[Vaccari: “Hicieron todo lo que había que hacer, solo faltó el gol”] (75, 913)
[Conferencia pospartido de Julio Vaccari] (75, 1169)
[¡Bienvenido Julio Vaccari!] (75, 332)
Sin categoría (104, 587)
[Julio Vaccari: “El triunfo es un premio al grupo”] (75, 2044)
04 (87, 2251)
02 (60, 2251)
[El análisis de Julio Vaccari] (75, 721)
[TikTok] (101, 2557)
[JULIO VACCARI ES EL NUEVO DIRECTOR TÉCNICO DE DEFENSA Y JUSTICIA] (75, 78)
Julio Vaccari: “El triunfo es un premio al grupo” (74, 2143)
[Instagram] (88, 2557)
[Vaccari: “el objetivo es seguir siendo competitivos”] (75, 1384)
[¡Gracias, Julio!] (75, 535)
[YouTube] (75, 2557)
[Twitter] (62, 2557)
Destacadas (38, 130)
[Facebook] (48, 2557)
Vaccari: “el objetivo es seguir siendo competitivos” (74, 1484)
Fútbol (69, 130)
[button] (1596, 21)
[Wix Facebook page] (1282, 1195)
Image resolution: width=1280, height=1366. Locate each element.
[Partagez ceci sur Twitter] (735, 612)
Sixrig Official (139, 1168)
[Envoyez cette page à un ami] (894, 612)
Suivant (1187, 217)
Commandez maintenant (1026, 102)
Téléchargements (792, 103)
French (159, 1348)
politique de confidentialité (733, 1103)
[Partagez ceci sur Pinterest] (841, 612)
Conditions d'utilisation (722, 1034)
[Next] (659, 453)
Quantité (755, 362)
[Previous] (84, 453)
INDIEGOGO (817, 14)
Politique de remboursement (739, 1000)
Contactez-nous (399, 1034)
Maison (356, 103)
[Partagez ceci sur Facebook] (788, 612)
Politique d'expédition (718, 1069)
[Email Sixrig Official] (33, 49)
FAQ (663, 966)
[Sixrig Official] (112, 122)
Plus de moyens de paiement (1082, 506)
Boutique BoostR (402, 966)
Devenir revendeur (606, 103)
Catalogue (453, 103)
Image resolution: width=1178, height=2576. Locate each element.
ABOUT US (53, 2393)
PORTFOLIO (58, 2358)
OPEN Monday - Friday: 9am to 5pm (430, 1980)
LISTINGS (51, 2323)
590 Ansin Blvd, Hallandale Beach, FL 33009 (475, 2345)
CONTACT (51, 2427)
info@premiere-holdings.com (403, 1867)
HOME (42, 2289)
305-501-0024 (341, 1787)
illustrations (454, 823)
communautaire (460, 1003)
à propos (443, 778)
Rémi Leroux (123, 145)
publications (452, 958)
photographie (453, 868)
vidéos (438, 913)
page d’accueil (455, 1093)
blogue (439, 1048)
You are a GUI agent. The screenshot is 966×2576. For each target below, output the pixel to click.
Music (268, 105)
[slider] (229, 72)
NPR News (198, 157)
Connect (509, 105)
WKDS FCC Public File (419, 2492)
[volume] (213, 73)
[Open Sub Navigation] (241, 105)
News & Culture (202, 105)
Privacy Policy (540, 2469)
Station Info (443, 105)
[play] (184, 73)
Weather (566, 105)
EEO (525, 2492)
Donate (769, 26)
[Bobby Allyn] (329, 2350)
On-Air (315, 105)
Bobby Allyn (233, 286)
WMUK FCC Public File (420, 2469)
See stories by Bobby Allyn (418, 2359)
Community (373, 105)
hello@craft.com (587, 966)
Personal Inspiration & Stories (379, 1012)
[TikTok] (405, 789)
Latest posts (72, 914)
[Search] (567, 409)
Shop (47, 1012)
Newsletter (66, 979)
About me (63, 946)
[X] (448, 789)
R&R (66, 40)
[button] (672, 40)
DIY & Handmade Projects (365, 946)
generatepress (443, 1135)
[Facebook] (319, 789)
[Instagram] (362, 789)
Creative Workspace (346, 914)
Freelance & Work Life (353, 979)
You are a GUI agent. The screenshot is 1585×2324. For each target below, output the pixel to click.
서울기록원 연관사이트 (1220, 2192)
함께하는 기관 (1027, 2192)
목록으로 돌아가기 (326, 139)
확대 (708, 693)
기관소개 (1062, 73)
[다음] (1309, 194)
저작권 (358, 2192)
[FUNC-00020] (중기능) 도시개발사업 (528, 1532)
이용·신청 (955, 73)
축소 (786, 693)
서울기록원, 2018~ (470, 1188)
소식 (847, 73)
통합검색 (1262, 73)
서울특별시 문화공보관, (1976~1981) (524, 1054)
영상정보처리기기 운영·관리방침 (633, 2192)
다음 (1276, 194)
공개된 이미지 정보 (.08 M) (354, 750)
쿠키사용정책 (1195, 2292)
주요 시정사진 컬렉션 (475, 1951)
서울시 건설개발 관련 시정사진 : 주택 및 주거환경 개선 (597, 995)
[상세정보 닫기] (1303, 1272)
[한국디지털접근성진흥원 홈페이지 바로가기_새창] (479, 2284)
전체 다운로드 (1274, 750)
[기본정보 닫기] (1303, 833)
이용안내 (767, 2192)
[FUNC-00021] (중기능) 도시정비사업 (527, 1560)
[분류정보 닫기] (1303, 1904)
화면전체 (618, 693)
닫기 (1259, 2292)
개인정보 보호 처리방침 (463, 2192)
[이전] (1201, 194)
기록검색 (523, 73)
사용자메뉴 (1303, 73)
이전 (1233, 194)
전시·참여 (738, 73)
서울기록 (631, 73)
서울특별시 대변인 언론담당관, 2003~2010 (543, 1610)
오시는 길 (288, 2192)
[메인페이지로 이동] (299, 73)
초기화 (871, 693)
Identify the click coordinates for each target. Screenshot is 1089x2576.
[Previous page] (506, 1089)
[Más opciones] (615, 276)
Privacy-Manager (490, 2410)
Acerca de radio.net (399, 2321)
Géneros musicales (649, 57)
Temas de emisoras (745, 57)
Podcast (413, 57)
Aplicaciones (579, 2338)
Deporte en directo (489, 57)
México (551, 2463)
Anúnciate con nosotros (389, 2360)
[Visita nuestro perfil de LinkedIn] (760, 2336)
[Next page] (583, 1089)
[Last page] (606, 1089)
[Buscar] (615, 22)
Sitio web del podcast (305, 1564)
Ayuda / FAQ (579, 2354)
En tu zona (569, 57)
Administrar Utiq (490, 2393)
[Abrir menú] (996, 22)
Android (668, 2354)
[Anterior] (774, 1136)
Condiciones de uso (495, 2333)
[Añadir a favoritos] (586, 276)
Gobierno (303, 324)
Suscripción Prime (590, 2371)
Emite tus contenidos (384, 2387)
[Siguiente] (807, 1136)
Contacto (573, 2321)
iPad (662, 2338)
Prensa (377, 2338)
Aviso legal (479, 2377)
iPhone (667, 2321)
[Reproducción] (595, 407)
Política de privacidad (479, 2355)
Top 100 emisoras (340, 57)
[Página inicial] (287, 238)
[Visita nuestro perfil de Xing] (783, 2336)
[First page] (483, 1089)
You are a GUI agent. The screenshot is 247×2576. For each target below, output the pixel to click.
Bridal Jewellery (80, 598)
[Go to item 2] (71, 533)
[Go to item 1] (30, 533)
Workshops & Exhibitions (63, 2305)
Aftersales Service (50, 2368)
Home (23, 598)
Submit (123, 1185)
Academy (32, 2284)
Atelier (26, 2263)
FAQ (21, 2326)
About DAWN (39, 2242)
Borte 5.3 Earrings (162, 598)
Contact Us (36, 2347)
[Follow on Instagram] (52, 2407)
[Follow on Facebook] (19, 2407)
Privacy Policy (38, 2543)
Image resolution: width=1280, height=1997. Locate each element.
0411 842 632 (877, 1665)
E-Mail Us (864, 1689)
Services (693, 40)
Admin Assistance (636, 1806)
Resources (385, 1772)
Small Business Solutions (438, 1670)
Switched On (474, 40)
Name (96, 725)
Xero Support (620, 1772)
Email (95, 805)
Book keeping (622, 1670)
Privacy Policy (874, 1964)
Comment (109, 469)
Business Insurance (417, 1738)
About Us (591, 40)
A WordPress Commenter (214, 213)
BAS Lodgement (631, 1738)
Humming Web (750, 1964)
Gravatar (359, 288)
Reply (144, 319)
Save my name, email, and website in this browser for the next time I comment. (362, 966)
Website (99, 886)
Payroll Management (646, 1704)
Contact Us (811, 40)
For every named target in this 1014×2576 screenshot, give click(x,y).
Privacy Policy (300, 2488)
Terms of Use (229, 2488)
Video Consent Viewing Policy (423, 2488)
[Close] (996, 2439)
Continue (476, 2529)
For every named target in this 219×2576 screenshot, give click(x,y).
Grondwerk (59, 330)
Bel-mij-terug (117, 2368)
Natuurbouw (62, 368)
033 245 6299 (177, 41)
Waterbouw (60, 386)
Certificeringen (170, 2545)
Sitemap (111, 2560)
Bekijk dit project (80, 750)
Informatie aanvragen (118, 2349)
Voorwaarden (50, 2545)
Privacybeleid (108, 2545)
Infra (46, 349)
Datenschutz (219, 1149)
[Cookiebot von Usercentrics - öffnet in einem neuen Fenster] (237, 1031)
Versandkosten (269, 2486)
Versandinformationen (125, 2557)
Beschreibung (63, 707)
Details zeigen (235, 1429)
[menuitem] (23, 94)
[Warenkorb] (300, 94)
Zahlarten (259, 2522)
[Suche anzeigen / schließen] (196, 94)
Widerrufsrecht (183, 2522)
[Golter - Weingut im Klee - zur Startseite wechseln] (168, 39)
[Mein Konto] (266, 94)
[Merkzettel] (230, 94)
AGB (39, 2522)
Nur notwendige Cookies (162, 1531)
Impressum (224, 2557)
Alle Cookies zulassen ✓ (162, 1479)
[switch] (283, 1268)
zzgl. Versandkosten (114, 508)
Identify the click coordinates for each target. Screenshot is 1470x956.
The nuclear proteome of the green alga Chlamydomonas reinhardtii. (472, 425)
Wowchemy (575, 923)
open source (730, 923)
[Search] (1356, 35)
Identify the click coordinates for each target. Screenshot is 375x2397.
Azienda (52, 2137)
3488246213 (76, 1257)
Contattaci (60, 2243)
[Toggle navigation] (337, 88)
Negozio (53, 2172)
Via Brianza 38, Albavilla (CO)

Assignment
A word-for-word copy of the lines from the one with "Screenshot is 375x2397." through the end of the listing is what should be returned.

Your response
Identify the click coordinates for each target. Screenshot is 375x2397.
Azienda (52, 2137)
3488246213 (76, 1257)
Contattaci (60, 2243)
[Toggle navigation] (337, 88)
Negozio (53, 2172)
Via Brianza 38, Albavilla (CO)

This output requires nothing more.